### Excerpted records
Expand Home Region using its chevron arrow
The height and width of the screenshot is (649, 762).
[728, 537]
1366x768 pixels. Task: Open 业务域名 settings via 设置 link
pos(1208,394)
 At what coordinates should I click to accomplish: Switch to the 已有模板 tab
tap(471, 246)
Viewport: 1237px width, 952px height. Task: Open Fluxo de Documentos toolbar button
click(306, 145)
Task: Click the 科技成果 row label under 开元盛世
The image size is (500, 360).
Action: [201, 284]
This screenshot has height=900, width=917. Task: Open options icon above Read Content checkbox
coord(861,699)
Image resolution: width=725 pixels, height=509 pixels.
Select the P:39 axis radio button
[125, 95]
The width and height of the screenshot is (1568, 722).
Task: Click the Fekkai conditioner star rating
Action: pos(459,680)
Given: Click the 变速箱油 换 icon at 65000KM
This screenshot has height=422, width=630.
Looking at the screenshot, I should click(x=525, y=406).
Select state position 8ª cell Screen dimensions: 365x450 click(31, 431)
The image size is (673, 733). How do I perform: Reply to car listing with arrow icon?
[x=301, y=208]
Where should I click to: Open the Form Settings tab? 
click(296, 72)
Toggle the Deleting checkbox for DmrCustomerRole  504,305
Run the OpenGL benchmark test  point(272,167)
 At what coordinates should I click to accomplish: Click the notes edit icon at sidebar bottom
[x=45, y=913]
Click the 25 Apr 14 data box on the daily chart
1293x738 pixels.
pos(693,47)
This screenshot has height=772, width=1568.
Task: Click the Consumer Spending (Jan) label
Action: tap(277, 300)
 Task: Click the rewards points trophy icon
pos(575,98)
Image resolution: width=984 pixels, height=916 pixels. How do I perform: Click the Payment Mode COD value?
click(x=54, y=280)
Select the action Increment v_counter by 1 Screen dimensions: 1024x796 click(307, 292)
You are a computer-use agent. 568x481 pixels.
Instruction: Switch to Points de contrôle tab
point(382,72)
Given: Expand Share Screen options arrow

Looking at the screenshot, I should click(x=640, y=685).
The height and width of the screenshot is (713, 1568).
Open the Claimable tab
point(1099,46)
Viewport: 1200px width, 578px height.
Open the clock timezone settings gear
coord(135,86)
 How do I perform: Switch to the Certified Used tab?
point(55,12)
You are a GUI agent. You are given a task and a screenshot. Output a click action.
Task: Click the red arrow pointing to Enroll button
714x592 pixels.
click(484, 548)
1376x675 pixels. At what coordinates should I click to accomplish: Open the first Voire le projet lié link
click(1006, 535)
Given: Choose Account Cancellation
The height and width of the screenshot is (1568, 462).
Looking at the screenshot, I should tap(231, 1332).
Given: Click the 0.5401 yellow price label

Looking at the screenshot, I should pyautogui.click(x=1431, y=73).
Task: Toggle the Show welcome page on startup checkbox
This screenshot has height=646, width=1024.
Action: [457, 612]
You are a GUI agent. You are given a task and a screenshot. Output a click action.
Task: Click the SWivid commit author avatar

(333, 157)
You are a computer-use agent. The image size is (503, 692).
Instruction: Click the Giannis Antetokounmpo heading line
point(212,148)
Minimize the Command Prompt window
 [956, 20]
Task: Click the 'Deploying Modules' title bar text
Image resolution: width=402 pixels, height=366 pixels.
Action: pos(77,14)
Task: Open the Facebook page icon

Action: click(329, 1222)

### The task
Begin at the line above that has "Task: Click the 科技成果 row label under 开元盛世" and stop after the line that has "Select state position", copying each line exactly and adding nothing else.

### Solution for this problem
Task: Click the 科技成果 row label under 开元盛世
The image size is (500, 360).
Action: [201, 284]
This screenshot has height=900, width=917. Task: Open options icon above Read Content checkbox
coord(861,699)
Image resolution: width=725 pixels, height=509 pixels.
Select the P:39 axis radio button
[125, 95]
The width and height of the screenshot is (1568, 722).
Task: Click the Fekkai conditioner star rating
Action: pos(459,680)
Given: Click the 变速箱油 换 icon at 65000KM
This screenshot has height=422, width=630.
Looking at the screenshot, I should click(x=525, y=406).
Select state position 8ª cell Screen dimensions: 365x450 click(31, 431)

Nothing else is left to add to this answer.